"The day"

After October 18, it is clear that something changed in the society of this “country at the end of the world”. The first days was a duality between hope and uncertainty, between fear and courage, between hate and joy. I think we all grew a little, we met our neighbors more closely and we got involved with our community.
Really trying to express the accumulation of emotions that have been felt in full bloom is complex and practically impossible. Nervousness and anxiety have been further accentuated, especially during the first weeks. Although I often didn't want to go out, because I was tired or terribly anxious, I managed to organize with my neighbors and go to activities near my house. Most days I went to Dignity Plaza, where, frankly, I felt afraid of dying.
Yes, I was struck by pellets. I have aspirated pepper gas. I have experienced repression.I had to take bigger shelter: The goggles and the anti-gas mask acquired at free fairs have been great allies.

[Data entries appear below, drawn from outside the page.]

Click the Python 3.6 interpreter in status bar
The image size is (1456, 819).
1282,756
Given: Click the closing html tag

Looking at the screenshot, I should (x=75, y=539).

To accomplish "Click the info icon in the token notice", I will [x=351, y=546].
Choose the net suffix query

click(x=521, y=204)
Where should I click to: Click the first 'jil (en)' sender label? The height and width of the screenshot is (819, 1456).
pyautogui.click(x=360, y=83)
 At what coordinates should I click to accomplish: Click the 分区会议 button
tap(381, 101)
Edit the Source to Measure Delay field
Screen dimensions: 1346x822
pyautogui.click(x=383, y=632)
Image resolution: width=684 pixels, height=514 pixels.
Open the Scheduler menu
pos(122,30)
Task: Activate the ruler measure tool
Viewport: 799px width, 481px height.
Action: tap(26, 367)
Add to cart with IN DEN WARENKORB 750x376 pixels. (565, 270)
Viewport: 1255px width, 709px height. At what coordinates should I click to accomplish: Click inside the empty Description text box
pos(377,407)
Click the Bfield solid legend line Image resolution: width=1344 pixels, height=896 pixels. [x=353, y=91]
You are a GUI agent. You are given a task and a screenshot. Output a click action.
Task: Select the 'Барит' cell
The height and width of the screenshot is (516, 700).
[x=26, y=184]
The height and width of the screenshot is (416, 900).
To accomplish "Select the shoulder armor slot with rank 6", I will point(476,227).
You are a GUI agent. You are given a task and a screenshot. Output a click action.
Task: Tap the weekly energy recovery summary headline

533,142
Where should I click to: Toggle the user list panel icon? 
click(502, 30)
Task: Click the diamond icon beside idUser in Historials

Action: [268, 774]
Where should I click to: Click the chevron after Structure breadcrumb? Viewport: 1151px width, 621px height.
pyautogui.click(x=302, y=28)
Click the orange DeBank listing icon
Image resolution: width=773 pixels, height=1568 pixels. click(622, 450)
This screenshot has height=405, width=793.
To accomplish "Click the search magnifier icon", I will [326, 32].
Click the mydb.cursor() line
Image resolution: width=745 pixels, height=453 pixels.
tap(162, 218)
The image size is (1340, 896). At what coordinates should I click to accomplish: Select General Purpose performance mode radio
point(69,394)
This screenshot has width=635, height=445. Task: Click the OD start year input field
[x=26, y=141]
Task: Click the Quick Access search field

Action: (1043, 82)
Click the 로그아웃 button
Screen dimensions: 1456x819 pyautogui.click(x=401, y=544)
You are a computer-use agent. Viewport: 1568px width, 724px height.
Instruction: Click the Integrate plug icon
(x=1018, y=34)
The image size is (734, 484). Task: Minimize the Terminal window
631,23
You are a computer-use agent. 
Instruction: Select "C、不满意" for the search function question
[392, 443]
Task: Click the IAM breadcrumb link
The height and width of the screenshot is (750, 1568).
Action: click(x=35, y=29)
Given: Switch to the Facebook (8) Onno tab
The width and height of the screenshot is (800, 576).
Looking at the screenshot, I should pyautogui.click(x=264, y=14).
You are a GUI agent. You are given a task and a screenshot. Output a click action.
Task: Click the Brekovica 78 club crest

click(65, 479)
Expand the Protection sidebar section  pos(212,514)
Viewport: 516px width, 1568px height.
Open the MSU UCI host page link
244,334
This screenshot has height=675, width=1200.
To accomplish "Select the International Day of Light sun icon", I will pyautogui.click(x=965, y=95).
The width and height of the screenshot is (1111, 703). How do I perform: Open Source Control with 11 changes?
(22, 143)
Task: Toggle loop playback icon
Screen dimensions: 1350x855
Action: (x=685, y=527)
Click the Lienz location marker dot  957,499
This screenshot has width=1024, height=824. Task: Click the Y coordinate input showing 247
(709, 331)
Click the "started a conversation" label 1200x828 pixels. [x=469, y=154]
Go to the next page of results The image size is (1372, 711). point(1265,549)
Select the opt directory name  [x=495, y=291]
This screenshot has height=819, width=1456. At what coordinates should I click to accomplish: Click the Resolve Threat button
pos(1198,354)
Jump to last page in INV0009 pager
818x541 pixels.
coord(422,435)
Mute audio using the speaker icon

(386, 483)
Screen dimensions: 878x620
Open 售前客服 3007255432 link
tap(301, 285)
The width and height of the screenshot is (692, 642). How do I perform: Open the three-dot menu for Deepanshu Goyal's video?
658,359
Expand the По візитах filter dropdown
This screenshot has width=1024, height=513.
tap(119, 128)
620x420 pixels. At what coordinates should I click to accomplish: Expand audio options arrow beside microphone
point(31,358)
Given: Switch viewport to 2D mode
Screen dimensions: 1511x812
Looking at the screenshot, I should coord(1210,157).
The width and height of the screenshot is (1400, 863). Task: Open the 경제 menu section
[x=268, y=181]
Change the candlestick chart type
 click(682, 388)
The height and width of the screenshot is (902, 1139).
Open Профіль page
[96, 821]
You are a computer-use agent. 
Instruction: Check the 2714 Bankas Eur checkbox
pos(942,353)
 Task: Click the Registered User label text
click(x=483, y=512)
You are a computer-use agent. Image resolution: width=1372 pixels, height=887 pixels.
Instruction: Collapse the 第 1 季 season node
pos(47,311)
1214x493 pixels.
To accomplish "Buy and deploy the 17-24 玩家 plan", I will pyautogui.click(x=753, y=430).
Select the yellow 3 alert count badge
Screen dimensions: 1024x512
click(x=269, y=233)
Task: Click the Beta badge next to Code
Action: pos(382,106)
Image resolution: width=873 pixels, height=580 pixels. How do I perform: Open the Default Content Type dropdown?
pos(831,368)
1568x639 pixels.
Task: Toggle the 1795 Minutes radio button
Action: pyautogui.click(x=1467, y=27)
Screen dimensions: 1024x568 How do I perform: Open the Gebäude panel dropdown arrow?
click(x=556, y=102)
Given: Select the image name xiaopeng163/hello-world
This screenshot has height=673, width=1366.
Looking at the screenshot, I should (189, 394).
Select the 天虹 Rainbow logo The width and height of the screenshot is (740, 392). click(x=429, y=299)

My family and my boyfriend have been indispensable in everything it is to resist. I can always find affection and containment after long days of agitation (Clearly they can also find it in me). I must admit, there are nights in which my dream has been frightened of so much fear: My friends and my boyfriend can go to Dignity Plaza and never see me again. There is also the possibility that they will not come back.
Well, I think that only I have talked how I feel and the fear that I have felt, but I also want to talk about what I hope will happen. I’ll be quick: While I have supported the motions for a Constituent Assembly, I believe that the current disputes in the face of the crisis of political-legitimacy must not pass through the State, but rather through the community.

*Teacher, the Word "shelter" is ok in that context?